(Work request) Please reproduce the entries that follow without a single difference.

Stored items

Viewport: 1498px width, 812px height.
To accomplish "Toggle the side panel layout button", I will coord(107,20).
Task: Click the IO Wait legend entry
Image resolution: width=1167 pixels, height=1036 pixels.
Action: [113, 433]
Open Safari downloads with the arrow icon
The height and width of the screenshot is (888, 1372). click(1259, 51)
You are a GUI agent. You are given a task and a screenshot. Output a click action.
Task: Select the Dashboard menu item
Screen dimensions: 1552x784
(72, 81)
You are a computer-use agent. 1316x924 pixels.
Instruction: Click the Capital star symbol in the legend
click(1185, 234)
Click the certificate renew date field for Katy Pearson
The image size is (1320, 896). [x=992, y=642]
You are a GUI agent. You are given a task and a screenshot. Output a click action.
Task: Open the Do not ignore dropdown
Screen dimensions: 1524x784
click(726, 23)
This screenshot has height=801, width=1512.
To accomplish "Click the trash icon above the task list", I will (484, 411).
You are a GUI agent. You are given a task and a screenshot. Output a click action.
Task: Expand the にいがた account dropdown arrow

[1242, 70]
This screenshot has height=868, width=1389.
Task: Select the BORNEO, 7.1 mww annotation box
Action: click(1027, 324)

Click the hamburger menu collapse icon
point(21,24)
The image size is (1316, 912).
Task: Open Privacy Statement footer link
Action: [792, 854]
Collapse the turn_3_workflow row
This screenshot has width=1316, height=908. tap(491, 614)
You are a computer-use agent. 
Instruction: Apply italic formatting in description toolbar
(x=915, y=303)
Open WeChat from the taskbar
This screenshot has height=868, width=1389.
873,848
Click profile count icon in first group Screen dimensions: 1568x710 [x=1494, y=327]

(Result of the task)
Viewport: 1498px width, 812px height.
To accomplish "Toggle the side panel layout button", I will coord(107,20).
Task: Click the IO Wait legend entry
Image resolution: width=1167 pixels, height=1036 pixels.
Action: [113, 433]
Open Safari downloads with the arrow icon
The height and width of the screenshot is (888, 1372). click(1259, 51)
You are a GUI agent. You are given a task and a screenshot. Output a click action.
Task: Select the Dashboard menu item
Screen dimensions: 1552x784
(72, 81)
You are a computer-use agent. 1316x924 pixels.
Instruction: Click the Capital star symbol in the legend
click(1185, 234)
Click the certificate renew date field for Katy Pearson
The image size is (1320, 896). [x=992, y=642]
You are a GUI agent. You are given a task and a screenshot. Output a click action.
Task: Open the Do not ignore dropdown
Screen dimensions: 1524x784
click(726, 23)
This screenshot has height=801, width=1512.
To accomplish "Click the trash icon above the task list", I will (484, 411).
You are a GUI agent. You are given a task and a screenshot. Output a click action.
Task: Expand the にいがた account dropdown arrow

[1242, 70]
This screenshot has height=868, width=1389.
Task: Select the BORNEO, 7.1 mww annotation box
Action: click(1027, 324)

Click the hamburger menu collapse icon
point(21,24)
The image size is (1316, 912).
Task: Open Privacy Statement footer link
Action: [792, 854]
Collapse the turn_3_workflow row
This screenshot has width=1316, height=908. tap(491, 614)
You are a computer-use agent. 
Instruction: Apply italic formatting in description toolbar
(x=915, y=303)
Open WeChat from the taskbar
This screenshot has height=868, width=1389.
873,848
Click profile count icon in first group Screen dimensions: 1568x710 [x=1494, y=327]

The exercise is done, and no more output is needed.